The full set of entries below, restated word for word and stripped of images, is the expected result.

Material for this exercise section start

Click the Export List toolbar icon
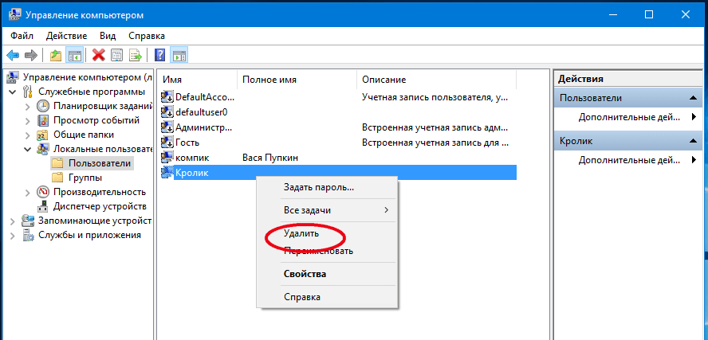 pyautogui.click(x=136, y=55)
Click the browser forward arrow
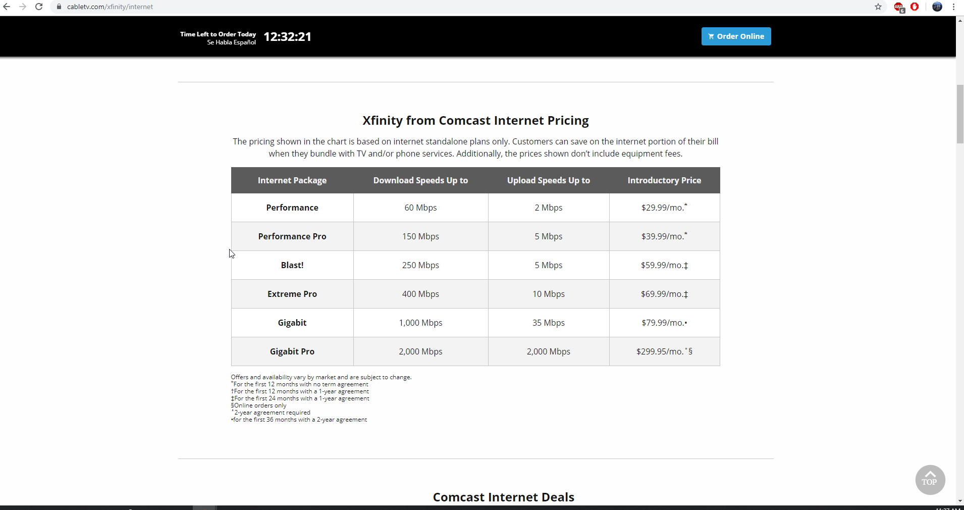This screenshot has height=510, width=964. click(x=23, y=7)
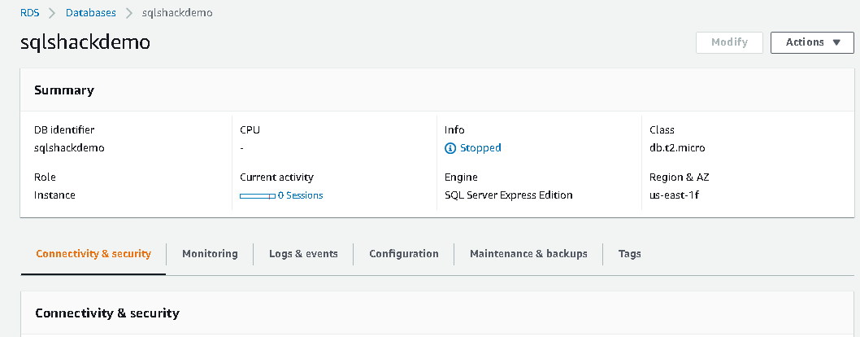The height and width of the screenshot is (337, 860).
Task: Navigate to Databases breadcrumb link
Action: [x=90, y=13]
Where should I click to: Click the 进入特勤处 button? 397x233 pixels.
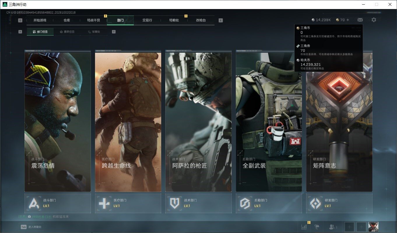tap(31, 227)
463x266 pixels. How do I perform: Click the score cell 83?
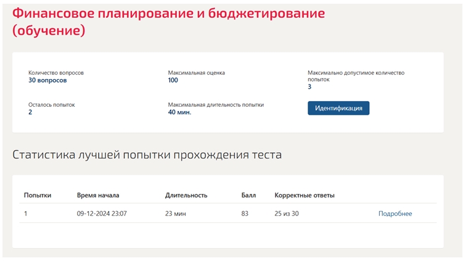(245, 214)
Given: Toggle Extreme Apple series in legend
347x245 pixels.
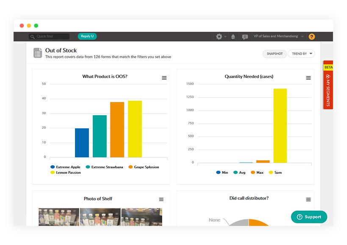Looking at the screenshot, I should coord(65,167).
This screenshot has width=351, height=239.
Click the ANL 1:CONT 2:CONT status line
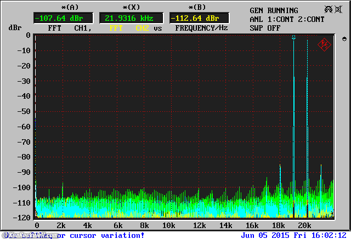pos(286,19)
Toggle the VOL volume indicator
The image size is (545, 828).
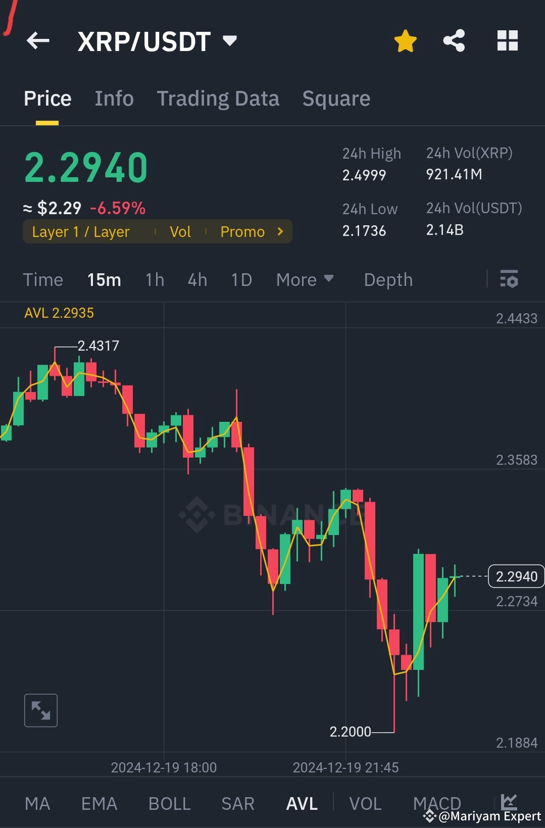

Material for this exercise section end

Answer to this task:
Click the Export List toolbar icon
 pyautogui.click(x=136, y=55)
Click the browser forward arrow
This screenshot has height=510, width=964. click(x=23, y=7)
The height and width of the screenshot is (337, 860).
Task: Navigate to Databases breadcrumb link
Action: [x=90, y=13]
Where should I click to: Click the 进入特勤处 button? 397x233 pixels.
tap(31, 227)
463x266 pixels. How do I perform: Click the score cell 83?
(245, 214)
Given: Toggle Extreme Apple series in legend
347x245 pixels.
Looking at the screenshot, I should coord(65,167).
This screenshot has width=351, height=239.
Click the ANL 1:CONT 2:CONT status line
pos(286,19)
Toggle the VOL volume indicator
The image size is (545, 828).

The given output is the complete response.